If $B^{ 2 }-4AC\gt0$ then $\cfrac { \partial ^{ 2 }\, B_{ o } }{ \partial \, r_{ e }^{ 2 } }$ can be negative, since $A\gt0$ (part of the graph of $Ar^{ 2 }_{ e }-Br_{ e }+C$ is below the x-axis).  However this depends on the value of  $\theta_o$ and $cot(\theta_o)$.  $cot(\theta_o)$ is a monotonously decreasing function, that means for larger values of  $\theta_o$ or $r_p$,  $B_o$ is maximum.

Applying the condition for extrema, from  (*)

$\cfrac { a_{ e } }{ sin(\phi /2) } g(\phi ,\theta _{ o })=r_{ e }cot(\theta _{ o })\int _{ 0 }^{ \theta _{ o } }{ \cfrac { 1 }{ cos^{ 5 }(\theta ) } h(\phi ,\theta )\,  } { d\, (cos(\theta )) }$

$\cfrac { a_{ e } }{ r_{ e }sin(\phi /2) } \int _{ 0 }^{ \theta _{ o } }{ \cfrac { 1 }{ cos^{ 4 }(\theta ) } h(\phi ,\theta )\,  } { d\, (cos(\theta )) }=\int _{ 0 }^{ \theta _{ o } }{ \cfrac { 1 }{ cos^{ 5 }(\theta ) } h(\phi ,\theta )\,  } { d\, (cos(\theta )) }$

For a possible maxima in $B_o$, $B^{ 2 }-4AC\gt0$ implies,

$\cfrac { a_{ e } }{ r_{ e }sin(\phi /2) } -\cfrac { 1 }{ 2 } cot(\theta _{ o })\gt0$

$cot(\theta _{ o })\lt\cfrac { 2a_{ e } }{ r_{ e } } \cfrac { 1 }{ sin(\phi /2) }$

$\theta_o$  must be larger than,

$\theta_{ o }\gt cot^{ -1 }\left( \cfrac { 2a_{ e } }{ r_{ e } } \cfrac { 1 }{ sin(\phi /2) }  \right)$

where  $a_e$ is the size of the electron and  $r_e$ the electron orbit.  By sysmmetry, for the positive nucleus,

$\theta_{ oe }\gt cot^{ -1 }\left( \cfrac { 2a_{ p } }{ r_{ p } } \cfrac { 1 }{ sin(\phi /2) }  \right)$

where  $a_p$  is the size of the nucleus and  $r_p$  the radius of its orbit and $\theta_{oe}$ is the angle subtended by the electron's orbit and the moving nucleus as it revolves along it own orbit.

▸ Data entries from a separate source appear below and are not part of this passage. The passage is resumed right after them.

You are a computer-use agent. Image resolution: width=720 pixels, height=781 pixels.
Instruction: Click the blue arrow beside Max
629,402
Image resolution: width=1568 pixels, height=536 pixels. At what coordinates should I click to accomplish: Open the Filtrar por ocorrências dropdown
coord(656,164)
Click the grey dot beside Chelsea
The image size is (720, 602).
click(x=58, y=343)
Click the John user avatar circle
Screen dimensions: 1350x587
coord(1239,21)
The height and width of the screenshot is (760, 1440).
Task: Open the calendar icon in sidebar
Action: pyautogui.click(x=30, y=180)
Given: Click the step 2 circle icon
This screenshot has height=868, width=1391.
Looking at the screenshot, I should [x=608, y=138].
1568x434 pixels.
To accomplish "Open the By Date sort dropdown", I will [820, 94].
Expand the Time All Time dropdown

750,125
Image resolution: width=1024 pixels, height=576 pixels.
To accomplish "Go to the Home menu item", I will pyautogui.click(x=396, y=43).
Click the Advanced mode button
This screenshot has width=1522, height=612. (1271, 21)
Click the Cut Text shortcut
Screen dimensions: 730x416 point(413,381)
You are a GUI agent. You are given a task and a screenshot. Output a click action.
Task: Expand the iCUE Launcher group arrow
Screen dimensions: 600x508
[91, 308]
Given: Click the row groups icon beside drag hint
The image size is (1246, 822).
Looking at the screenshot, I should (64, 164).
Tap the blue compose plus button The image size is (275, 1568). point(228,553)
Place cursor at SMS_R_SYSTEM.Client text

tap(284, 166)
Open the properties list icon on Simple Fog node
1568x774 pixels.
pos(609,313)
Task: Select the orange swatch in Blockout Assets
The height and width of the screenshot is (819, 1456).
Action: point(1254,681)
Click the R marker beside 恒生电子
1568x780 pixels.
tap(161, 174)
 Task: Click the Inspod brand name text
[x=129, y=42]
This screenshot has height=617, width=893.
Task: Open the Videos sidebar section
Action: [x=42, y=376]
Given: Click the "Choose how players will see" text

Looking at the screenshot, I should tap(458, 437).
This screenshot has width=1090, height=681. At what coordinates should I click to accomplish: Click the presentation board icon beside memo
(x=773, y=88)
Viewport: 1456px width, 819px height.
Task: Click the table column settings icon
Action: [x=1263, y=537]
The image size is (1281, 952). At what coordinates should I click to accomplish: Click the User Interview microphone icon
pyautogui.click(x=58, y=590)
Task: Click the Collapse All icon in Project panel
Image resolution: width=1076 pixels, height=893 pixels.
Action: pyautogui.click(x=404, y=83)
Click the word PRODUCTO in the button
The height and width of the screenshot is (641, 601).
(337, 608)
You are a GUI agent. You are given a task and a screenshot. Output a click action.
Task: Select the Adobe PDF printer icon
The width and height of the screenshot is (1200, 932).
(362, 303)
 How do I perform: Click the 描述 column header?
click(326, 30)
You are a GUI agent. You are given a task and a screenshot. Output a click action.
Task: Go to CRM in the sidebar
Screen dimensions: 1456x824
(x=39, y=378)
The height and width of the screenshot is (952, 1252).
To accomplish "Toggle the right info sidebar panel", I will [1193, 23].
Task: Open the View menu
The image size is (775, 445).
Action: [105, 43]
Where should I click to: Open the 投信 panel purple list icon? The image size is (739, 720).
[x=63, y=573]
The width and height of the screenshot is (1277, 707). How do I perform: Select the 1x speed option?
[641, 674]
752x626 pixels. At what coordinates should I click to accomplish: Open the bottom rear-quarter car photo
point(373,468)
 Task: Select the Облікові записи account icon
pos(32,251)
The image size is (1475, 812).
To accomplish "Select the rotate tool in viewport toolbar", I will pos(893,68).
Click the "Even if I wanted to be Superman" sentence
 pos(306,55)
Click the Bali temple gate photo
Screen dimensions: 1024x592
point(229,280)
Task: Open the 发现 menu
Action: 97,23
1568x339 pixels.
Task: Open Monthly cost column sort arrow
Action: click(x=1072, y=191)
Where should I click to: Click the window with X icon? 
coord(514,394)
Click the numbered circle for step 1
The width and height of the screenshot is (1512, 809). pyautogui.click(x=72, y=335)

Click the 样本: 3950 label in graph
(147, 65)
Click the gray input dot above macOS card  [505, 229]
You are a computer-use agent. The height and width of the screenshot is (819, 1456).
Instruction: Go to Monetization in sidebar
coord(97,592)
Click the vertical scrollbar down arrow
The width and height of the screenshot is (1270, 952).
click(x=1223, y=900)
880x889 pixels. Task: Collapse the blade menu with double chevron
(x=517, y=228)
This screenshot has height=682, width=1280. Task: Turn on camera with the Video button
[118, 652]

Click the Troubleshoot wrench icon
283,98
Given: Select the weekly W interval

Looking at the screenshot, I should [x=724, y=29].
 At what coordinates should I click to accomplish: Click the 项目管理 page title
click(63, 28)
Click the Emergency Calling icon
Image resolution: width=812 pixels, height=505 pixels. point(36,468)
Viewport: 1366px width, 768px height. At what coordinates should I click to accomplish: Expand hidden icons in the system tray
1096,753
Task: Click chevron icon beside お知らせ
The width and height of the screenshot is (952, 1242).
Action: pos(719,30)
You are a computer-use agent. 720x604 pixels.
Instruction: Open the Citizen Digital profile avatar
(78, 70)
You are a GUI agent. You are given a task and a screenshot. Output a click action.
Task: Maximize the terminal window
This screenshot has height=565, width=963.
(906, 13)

In order to have a maximum $B_o$ which corresponds to a maximum centripetal force, the respective $\theta$s have minimum values.  A smaller $\theta$ means a smaller radius that would require a higher centripetal force which $B_o$ at maximum can not provide for.

The conclusion is, the orbit does not collapse.

From the fist derivative of $B_o$ wrt $r_e$,

$\cfrac { \partial \, B_{ o } }{ \partial \, r_{ e } } =\cfrac { \mu _{ o }\varepsilon _{ o }\omega r_{ e }E_{ o } }{ a_{ e } } f(\phi )\\\left[ 2g(\phi ,\theta _{ o })-r_{ e }\cfrac { 2sin(\phi /2) }{ a_{ e } } cot(\theta _{ o })\int _{ 0 }^{ \theta _{ o } }{ \cfrac { 1 }{ cos^{ 5 }(\theta ) } h(\phi ,\theta )\,  } { d\, (cos(\theta )) } \right]$

$cot(\theta _{ o })$ appears in both $g(\phi ,\theta _{ o })$ and the negative term.  An increasing  $r_e$ eventually results in a negative rate of change in $B_o$ that decreases $B_o$.  A decrease in $B_o$ reduces the repulsion between the spinning nucleus and the revolving electron. And $r_e$ decreases and the electron does not fly off.  Similarly, a small $r_e$ eventually results in a positive rate of change in $B_o$ that increases $B_o$.  The repulsive force between the spinning nucleus and the revolving electron increases.  The electron is pushed away and does not collide into the nucleus.

Once again the conclusion is, the orbit does not collapse.